• **Text passage**
>>>

Norman Beresford Tebbit, Baron Tebbit, CH, PC (born 29 March 1931) is a British Conservative politician and former Member of Parliament (MP) for Chingford, who was born in Southgate in Enfield. His wife became permanently wheelchair-bound after the Provisional Irish Republican Army bombing of the 1984 Conservative Party conference in Brighton.

Early life

Born into a working class family, Tebbit went to Edmonton County School, an academically selective state school in north London. He was then a journalist for the Financial Times before serving with the Royal Air Force, flying Meteor and Vampire jets during four years of National Service. On leaving the RAF he joined BOAC in 1953 as a pilot, during which time he was an official in the British Air Line Pilots Association. He was elected MP for Epping in 1970 and then for Chingford in 1974. He is recorded as an MP member of the Conservative Monday Club in 1970 [1].

Member of Parliament

Tebbit was a close ally of Margaret Thatcher and served as her Secretary of State for Employment, Secretary of State for Trade and Industry and President of the Board of Trade (October 1983 - September 1985), as Chancellor of the Duchy of Lancaster and as party chairman (1985 - 1987).

In 1975 six men (the 'Ferrybridge Six') were dismissed from their jobs because of the introduction of the closed shop and were denied unemployment benefit. The then Secretary of State for Employment Michael Foot said that anyone who "declines to fall in with new conditions of employment...may well be considered to have brought about his own dismissal". Tebbit then accused Foot of "pure undiluted fascism and [it] left Foot open to accusations of being an "opponent of freedom and liberty". Foot once labelled Tebbit a "semi-house-trained polecat".[2]

After the Conservatives won the general election of 1979 Tebbit was appointed Under-Secretary at the Ministry of Trade.

<<<

• **Data provided**
>>>

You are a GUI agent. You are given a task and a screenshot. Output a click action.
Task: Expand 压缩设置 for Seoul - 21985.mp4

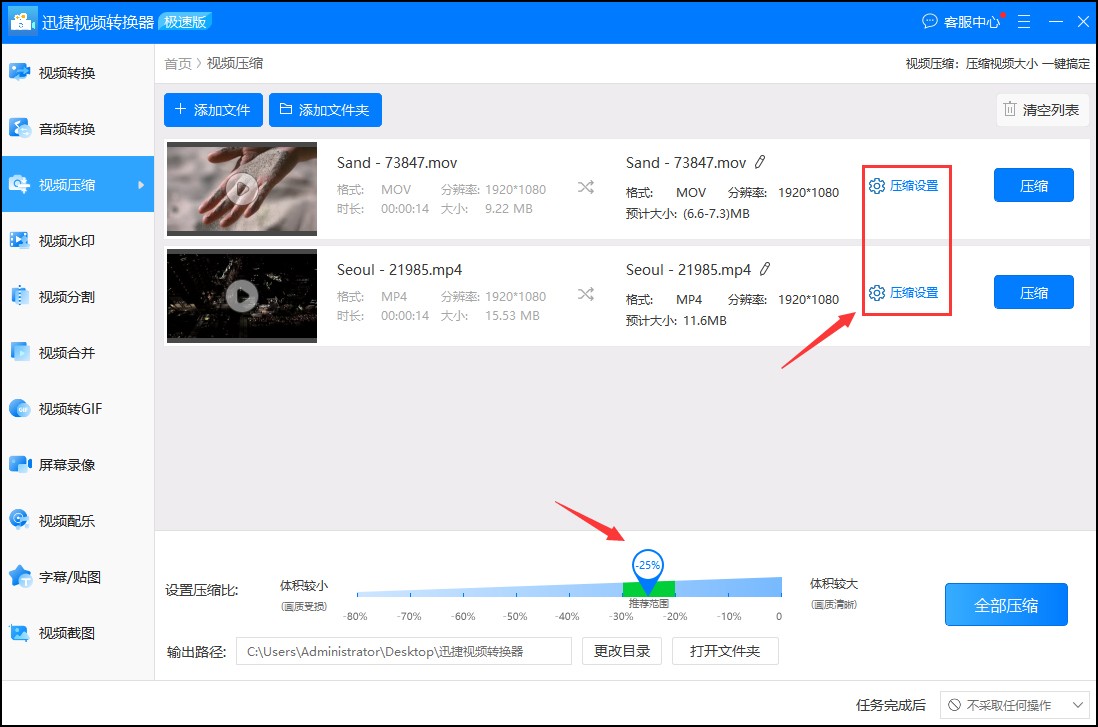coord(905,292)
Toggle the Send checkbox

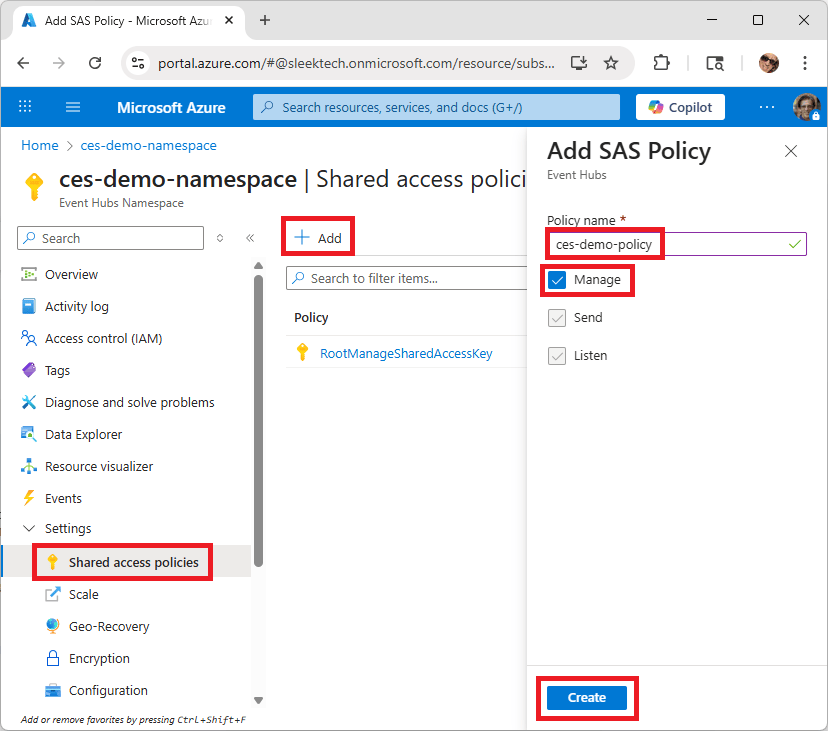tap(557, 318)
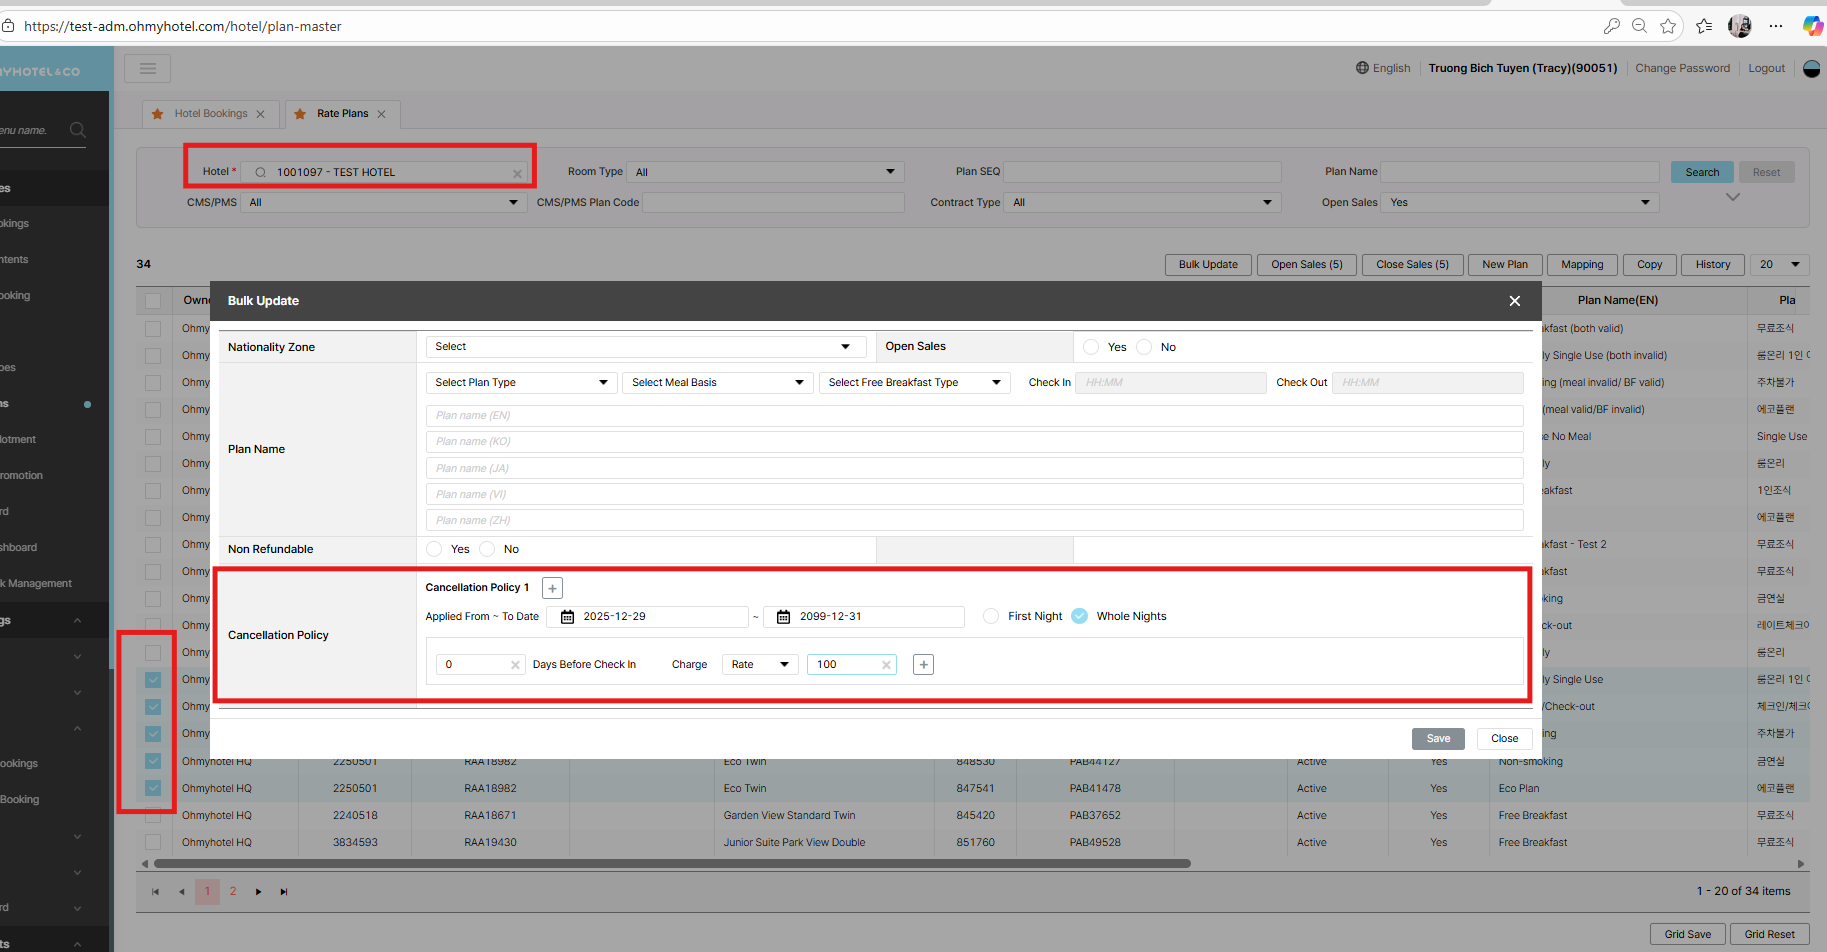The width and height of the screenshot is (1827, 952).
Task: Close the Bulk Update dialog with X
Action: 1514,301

<<<
>>>

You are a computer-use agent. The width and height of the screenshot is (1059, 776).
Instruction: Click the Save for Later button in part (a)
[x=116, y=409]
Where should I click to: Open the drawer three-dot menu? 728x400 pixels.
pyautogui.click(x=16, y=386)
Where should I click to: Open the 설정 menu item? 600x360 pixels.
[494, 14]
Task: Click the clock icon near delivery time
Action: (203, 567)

<<<

• **Set problem 1**
Decide whether each statement agrees with the passage on Norman Tebbit. Answer yes or no for each, and quote the deciding words of the passage. (a) Tebbit served in the Royal Air Force before working as a journalist for the Financial Times. (b) Tebbit joined BOAC as a pilot in 1953. (c) Tebbit was first elected MP for Chingford in 1970.
• **Set problem 2**
Quote the lines of the entries from the line with "You are a GUI" to the line with "Action: 1514,301", including both of those lines. Leave the pictures out.
The passage on Norman Tebbit and the entries were taken from unrelated sources.

• **Complete response 1**
(a) No: "He was then a journalist for the Financial Times before serving with the Royal Air Force"
(b) Yes: "On leaving the RAF he joined BOAC in 1953 as a pilot"
(c) No: "He was elected MP for Epping in 1970 and then for Chingford in 1974."

• **Complete response 2**
You are a GUI agent. You are given a task and a screenshot. Output a click action.
Task: Expand 压缩设置 for Seoul - 21985.mp4

coord(905,292)
Toggle the Send checkbox

tap(557, 318)
The width and height of the screenshot is (1827, 952).
Task: Close the Bulk Update dialog with X
Action: 1514,301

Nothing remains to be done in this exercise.